With Richard B. Moore, Williams organized a protest in Harlem against British forces for shooting striking Jamaican cane workers. Williams also led additional protests against those in Harlem that posed a threat to working class communities of color. For example, Williams led a protest against store owners in Harlem that inflated meat prices and refused to employ workers of color through the “Don’t Buy Where You Can’t Work” campaign. In one of her campaigns against increased prices during the Great Depression, Williams successfully lobbied Harlem butchers to lower inflated meat prices by 25%. As head of the Harlem Workers Alliance, Williams led coordinated efforts against evictions and decreased welfare allotments.

== Involvement in the Communist Party ==
Williams joined the Communist Party following her involvement in the Scottsboro Boys Trial with Queen Mother Moore. Later in their friendship, Williams and Moore traveled to the Soviet Union. Based on their experience abroad, Williams and Moore remarked that the Soviets could serve as models for black women’s liberation in the United States, a perspective they took back to Harlem and their continued activism as communists.

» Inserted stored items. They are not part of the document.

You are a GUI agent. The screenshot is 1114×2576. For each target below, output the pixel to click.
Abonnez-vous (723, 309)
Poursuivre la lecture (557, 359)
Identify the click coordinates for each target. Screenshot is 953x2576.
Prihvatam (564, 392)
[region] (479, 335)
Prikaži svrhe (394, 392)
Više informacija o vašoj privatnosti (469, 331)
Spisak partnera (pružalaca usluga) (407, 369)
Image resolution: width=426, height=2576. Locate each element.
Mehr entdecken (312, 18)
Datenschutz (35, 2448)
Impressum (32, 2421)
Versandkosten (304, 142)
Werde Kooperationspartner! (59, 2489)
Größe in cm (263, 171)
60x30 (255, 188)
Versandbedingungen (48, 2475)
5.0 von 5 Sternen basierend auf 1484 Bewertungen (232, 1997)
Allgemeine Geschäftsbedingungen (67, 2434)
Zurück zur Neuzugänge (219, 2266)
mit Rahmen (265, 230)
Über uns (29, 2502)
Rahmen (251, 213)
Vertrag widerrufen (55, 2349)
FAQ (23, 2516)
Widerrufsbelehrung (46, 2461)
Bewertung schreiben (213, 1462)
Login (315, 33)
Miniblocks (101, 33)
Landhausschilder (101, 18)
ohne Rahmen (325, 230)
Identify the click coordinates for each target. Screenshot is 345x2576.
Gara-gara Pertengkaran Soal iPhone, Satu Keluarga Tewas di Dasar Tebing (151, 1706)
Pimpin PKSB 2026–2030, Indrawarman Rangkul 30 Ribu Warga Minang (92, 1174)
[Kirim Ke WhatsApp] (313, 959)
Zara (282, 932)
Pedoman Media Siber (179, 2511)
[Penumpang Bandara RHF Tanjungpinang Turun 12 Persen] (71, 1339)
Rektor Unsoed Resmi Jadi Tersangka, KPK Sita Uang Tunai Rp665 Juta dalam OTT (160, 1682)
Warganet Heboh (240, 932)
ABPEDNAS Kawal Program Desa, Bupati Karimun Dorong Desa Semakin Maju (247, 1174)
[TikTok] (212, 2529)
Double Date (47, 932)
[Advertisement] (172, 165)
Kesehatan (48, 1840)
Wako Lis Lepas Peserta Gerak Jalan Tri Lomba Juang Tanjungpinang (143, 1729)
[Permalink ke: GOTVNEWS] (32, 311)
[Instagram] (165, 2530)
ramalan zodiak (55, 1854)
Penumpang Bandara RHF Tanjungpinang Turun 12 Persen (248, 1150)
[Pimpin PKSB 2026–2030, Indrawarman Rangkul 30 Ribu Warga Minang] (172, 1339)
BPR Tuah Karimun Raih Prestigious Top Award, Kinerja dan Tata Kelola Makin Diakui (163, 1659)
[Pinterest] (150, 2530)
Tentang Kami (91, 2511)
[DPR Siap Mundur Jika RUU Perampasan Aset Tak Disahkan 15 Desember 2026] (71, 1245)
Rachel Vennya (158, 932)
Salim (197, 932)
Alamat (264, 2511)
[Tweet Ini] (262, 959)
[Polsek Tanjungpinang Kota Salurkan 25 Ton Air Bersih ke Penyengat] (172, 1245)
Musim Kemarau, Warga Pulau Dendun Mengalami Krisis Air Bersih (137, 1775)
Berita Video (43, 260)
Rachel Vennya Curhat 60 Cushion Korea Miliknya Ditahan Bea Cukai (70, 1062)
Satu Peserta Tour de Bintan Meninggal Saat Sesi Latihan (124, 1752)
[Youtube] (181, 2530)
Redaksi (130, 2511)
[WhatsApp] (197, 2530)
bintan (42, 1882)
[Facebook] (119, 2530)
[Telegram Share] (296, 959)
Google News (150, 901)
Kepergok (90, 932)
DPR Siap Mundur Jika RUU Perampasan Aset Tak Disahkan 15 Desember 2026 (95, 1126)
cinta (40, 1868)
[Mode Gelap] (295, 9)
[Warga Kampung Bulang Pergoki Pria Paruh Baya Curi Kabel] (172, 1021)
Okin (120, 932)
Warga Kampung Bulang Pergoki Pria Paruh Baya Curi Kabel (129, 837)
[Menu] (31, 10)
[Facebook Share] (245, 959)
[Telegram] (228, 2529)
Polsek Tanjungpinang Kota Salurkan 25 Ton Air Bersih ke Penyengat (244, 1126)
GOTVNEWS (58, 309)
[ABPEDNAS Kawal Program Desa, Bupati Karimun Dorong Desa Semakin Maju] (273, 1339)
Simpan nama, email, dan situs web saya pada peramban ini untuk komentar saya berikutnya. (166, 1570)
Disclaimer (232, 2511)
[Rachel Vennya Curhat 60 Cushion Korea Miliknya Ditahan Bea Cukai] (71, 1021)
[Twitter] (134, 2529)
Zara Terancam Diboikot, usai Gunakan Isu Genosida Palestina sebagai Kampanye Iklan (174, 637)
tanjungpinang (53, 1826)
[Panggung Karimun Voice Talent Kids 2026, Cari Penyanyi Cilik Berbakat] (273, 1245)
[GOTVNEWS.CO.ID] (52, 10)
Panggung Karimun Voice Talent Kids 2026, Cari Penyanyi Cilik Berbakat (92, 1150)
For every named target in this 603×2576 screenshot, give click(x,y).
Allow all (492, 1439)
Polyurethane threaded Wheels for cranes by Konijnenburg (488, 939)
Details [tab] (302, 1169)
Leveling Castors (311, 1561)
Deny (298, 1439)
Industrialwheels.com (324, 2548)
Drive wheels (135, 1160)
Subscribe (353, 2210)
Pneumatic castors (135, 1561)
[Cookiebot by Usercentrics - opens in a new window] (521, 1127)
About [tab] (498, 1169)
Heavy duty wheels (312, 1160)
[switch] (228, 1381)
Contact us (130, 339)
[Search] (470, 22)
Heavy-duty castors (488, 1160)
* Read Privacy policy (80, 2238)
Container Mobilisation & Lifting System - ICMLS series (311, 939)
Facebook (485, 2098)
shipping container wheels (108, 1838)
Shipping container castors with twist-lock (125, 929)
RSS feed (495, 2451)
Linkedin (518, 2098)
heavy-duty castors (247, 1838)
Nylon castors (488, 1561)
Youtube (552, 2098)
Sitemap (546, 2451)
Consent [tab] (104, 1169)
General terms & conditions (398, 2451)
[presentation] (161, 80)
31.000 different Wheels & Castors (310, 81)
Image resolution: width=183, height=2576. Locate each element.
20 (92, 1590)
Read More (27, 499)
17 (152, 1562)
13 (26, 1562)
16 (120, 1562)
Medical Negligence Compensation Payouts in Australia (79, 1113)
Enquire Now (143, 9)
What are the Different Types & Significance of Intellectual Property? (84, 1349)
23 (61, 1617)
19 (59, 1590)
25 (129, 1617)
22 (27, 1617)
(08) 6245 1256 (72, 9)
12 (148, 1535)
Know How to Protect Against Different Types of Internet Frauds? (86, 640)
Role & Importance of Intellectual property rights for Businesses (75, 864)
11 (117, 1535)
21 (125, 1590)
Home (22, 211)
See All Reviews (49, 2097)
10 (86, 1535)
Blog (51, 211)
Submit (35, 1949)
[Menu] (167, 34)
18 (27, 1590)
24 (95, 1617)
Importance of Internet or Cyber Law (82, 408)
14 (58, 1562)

Williams was criticized in Congressional testimony given by Walter S. Steele to the House Committee on Un-American Activities, in which he described her as a prominent member of the Communist Party in New York State.

== Poetry and oration ==
In Harlem, Bonita Williams was often published and cited in the Harlem Liberator, an African American newspaper published during the Great Depression era by the League of Struggle for Negro Rights. Specifically, her poems and remarks on class inequality, racial discrimination, and labor rights were featured. One of her poems, “Fifteen Million Negroes Speak”, was published in the October 14, 1933 issue of the Harlem Liberator, urging poor blacks to demand a national Bill of Civil Rights from the U.S. government. An excerpt from the poem reads: “We must demand of the government Negro masses' democratic rights”, a line emblematic of Williams' focus on civil rights for Black Americans in Harlem. Little is known about Williams' other poems, though her oration and poetry were well-regarded during the time, especially among poor African Americans hoping to achieve class mobility.